Mathematics Faculty Books and Book Chapters
Advances in Computer Science for Engineering and Education
Document Type
Book
ISBN
978-3-319-91008-6
Publication Date
6-10-2017
Description
This book features high-quality, peer-reviewed research papers presented at the First International Conference on Computer Science, Engineering and Education Applications (ICCSEEA2018), held in Kiev, Ukraine on 18–20 January 2018, and organized jointly by the National Technical University of Ukraine “Igor Sikorsky Kyiv Polytechnic Institute” and the International Research Association of Modern Education and Computer Science. The state-of-the-art papers discuss topics in computer science, such as neural networks, pattern recognition, engineering techniques, genetic coding systems, deep learning with its medical applications, as well as knowledge representation and its applications in education. It is an excellent reference resource for researchers, graduate students, engineers, management practitioners, and undergraduate students interested in computer science and their applications in engineering and education.
DOI
10.1007/978-3-319-91008-6
Publisher
Springer International Publishing
Disciplines
Education | Engineering | Physical Sciences and Mathematics
NSUWorks Citation
Hu, Zhengbing; Sergey Petoukhov; Ivan Dychka; and Matthew He.
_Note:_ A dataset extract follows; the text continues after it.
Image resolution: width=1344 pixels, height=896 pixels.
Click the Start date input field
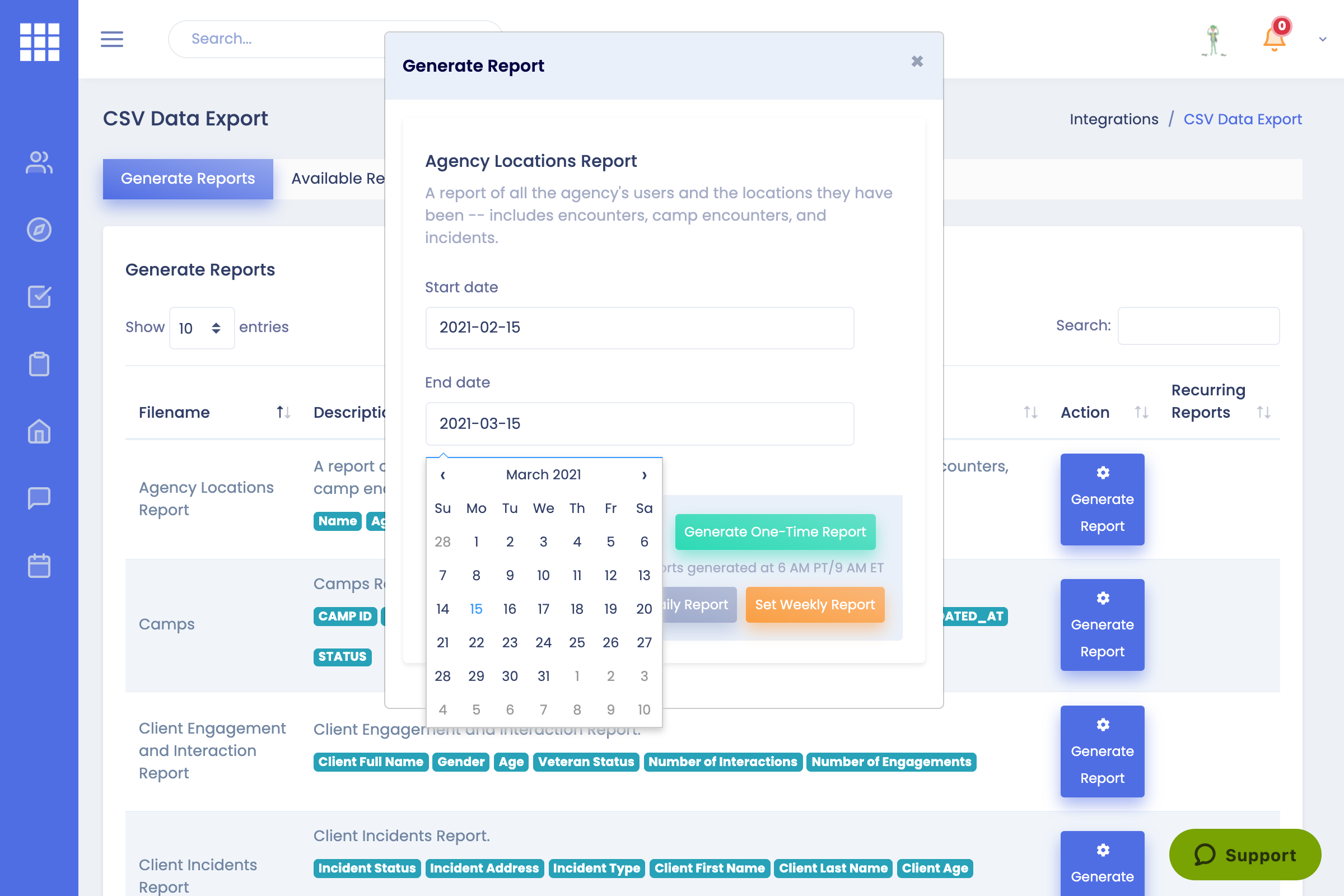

Advances in Computer Science for Engineering and Education.: Springer International Publishing.
Additional Information
Includes a book chapter by Dr. Matthew He:
Triply Stochastic Cubes Associated with Genetic Code Numerical Mappings
Knowledge about genetic coding systems are useful for computer science, engineering and education. In this paper we derive triply stochastic cubes associated with the triplet genetic code numerical mappings. We also demonstrate the symmetrical patterns between the entries of the cubes and DNA molar concentration accumulation via an arithmetic sequence. The stochastic cubes based on genetic code were derived by using three kinds of chemically determined equivalences. We have shown that at each stage (Nth step) of matrix evolution, hydrogen bonds expansion is triply stochastic and its accumulation is governed by an arithmetic sequence with a common difference of total number of hydrogen bonds of 5N; the pyrimidines/purines ring expansion is triply stochastic and its accumulation is governed by an arithmetic sequence with a common difference of total number of rings of 3N; and the amino-mutating absence/present expansion is also triply stochastic and its accumulation is governed by an arithmetic sequence with a common difference of total number of amino-mutating of 1N. Data about the genetic stochastic matrices/cubes associated with the genetic codes can lead to new understanding of genetic code systems, to new effective algorithms of information processing which has a perspective to be applied for modeling mutual communication among different parts of the genetic ensemble.